Problem details — Quote the records from the line containing "Craven Digital (363, 482)" through the line containing "Attorney Advertising (227, 828)" word for word, including both of those lines.

Records —
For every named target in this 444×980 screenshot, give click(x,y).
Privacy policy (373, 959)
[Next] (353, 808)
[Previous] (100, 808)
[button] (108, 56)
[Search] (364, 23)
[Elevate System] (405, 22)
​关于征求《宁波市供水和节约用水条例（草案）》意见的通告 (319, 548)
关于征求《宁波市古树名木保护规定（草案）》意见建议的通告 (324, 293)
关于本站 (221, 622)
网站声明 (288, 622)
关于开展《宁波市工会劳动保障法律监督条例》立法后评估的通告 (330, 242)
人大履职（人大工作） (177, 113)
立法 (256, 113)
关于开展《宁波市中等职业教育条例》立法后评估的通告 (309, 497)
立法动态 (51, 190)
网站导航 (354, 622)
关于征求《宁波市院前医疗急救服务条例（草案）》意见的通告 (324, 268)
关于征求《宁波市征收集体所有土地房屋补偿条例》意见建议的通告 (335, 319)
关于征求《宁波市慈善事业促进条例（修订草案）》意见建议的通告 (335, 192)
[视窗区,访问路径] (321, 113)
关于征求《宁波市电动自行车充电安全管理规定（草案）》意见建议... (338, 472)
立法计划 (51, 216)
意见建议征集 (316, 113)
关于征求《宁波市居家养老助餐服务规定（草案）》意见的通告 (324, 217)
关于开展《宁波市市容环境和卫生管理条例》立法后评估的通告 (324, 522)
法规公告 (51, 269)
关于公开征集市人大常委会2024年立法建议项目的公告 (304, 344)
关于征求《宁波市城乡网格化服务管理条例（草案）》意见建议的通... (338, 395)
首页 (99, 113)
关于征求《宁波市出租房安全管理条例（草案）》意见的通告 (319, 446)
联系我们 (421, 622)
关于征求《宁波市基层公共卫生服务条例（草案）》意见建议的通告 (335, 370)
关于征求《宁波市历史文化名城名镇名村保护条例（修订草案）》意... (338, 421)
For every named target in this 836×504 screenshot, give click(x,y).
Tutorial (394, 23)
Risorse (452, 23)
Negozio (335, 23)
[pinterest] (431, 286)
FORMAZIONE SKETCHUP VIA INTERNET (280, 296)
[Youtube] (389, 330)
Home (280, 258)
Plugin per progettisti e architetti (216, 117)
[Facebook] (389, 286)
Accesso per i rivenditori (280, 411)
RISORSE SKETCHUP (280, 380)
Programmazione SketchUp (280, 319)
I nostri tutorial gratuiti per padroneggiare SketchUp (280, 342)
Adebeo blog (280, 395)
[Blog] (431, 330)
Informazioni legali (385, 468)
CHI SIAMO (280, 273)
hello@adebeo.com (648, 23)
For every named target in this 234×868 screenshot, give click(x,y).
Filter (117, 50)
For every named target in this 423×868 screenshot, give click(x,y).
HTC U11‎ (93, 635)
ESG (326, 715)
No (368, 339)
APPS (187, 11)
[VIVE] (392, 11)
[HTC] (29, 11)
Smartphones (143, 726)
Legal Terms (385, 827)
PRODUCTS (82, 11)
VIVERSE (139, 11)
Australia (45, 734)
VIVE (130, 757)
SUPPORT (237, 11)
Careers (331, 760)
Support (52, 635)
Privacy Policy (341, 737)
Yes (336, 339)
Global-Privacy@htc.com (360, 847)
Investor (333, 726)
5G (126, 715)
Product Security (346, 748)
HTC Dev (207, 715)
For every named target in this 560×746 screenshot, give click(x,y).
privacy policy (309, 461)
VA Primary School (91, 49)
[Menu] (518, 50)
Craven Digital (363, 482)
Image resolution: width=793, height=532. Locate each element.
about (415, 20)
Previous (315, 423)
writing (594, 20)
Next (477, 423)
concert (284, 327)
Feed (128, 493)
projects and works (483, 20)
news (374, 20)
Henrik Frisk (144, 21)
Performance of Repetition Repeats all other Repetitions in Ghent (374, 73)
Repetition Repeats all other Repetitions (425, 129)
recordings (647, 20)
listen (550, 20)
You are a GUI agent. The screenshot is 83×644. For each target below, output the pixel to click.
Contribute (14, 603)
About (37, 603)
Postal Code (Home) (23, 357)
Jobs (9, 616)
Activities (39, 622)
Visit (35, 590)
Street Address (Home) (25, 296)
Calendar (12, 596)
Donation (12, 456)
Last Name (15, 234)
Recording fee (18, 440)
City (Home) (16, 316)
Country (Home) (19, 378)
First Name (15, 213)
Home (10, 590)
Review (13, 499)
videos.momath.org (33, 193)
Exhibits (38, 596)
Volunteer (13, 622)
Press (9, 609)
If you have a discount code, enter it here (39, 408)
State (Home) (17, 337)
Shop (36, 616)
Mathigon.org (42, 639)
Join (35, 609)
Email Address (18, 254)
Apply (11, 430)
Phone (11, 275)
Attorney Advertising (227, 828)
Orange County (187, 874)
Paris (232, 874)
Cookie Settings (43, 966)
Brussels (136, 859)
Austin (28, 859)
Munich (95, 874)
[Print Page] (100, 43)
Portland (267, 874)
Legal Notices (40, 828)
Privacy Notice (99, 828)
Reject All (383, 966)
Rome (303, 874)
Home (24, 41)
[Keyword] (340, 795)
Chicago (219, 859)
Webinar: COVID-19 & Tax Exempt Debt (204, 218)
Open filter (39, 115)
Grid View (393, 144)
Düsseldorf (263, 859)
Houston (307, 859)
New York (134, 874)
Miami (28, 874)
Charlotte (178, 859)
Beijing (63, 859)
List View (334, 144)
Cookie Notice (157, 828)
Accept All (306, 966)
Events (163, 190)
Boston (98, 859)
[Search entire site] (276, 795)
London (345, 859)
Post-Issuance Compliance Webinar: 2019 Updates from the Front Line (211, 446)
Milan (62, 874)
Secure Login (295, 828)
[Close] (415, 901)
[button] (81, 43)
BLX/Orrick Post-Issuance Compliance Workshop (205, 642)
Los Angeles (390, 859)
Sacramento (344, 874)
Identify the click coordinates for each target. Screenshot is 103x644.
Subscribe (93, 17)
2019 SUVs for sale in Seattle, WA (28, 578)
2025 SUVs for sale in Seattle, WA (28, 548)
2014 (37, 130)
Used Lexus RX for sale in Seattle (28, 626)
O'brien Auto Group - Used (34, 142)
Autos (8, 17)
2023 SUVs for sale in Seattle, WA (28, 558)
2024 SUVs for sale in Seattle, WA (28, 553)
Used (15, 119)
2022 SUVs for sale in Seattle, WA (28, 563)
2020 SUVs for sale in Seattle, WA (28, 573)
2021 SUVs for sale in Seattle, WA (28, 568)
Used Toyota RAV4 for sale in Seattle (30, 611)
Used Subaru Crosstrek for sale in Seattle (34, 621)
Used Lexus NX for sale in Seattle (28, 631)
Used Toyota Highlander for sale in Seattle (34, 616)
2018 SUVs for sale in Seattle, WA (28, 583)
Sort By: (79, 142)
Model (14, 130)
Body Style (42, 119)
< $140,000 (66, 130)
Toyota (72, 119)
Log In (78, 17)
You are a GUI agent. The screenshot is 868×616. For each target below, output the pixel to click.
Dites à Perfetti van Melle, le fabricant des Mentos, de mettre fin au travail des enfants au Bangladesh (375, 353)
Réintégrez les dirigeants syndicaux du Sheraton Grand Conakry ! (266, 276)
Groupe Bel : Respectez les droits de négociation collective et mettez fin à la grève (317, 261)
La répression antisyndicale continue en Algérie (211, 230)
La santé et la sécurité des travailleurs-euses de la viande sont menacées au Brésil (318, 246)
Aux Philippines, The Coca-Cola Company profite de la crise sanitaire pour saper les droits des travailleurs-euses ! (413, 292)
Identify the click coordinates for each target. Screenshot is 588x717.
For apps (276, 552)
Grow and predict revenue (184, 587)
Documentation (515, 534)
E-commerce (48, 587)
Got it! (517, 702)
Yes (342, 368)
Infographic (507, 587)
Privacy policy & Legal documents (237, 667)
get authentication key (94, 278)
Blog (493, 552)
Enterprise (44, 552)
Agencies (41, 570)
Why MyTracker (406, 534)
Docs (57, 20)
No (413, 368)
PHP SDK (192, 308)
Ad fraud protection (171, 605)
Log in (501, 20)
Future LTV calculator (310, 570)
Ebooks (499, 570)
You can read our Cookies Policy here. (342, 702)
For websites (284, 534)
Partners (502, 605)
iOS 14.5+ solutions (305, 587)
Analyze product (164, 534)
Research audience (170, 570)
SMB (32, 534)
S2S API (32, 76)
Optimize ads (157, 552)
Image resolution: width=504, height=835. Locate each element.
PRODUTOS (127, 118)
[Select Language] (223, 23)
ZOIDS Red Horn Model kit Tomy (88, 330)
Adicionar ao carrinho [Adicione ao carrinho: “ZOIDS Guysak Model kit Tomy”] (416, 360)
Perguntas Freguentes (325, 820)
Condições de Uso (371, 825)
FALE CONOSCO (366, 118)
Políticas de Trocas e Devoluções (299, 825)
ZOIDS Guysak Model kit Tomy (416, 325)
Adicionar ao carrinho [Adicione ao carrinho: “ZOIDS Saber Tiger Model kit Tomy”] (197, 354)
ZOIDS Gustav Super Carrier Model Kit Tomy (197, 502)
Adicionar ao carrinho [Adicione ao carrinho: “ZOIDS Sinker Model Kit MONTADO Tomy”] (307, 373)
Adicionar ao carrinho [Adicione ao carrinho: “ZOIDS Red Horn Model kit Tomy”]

Answer for the task —
Craven Digital (363, 482)
Image resolution: width=793, height=532. Locate each element.
about (415, 20)
Previous (315, 423)
writing (594, 20)
Next (477, 423)
concert (284, 327)
Feed (128, 493)
projects and works (483, 20)
news (374, 20)
Henrik Frisk (144, 21)
Performance of Repetition Repeats all other Repetitions in Ghent (374, 73)
Repetition Repeats all other Repetitions (425, 129)
recordings (647, 20)
listen (550, 20)
You are a GUI agent. The screenshot is 83×644. For each target below, output the pixel to click.
Contribute (14, 603)
About (37, 603)
Postal Code (Home) (23, 357)
Jobs (9, 616)
Activities (39, 622)
Visit (35, 590)
Street Address (Home) (25, 296)
Calendar (12, 596)
Donation (12, 456)
Last Name (15, 234)
Recording fee (18, 440)
City (Home) (16, 316)
Country (Home) (19, 378)
First Name (15, 213)
Home (10, 590)
Review (13, 499)
videos.momath.org (33, 193)
Exhibits (38, 596)
Volunteer (13, 622)
Press (9, 609)
If you have a discount code, enter it here (39, 408)
State (Home) (17, 337)
Shop (36, 616)
Mathigon.org (42, 639)
Join (35, 609)
Email Address (18, 254)
Apply (11, 430)
Phone (11, 275)
Attorney Advertising (227, 828)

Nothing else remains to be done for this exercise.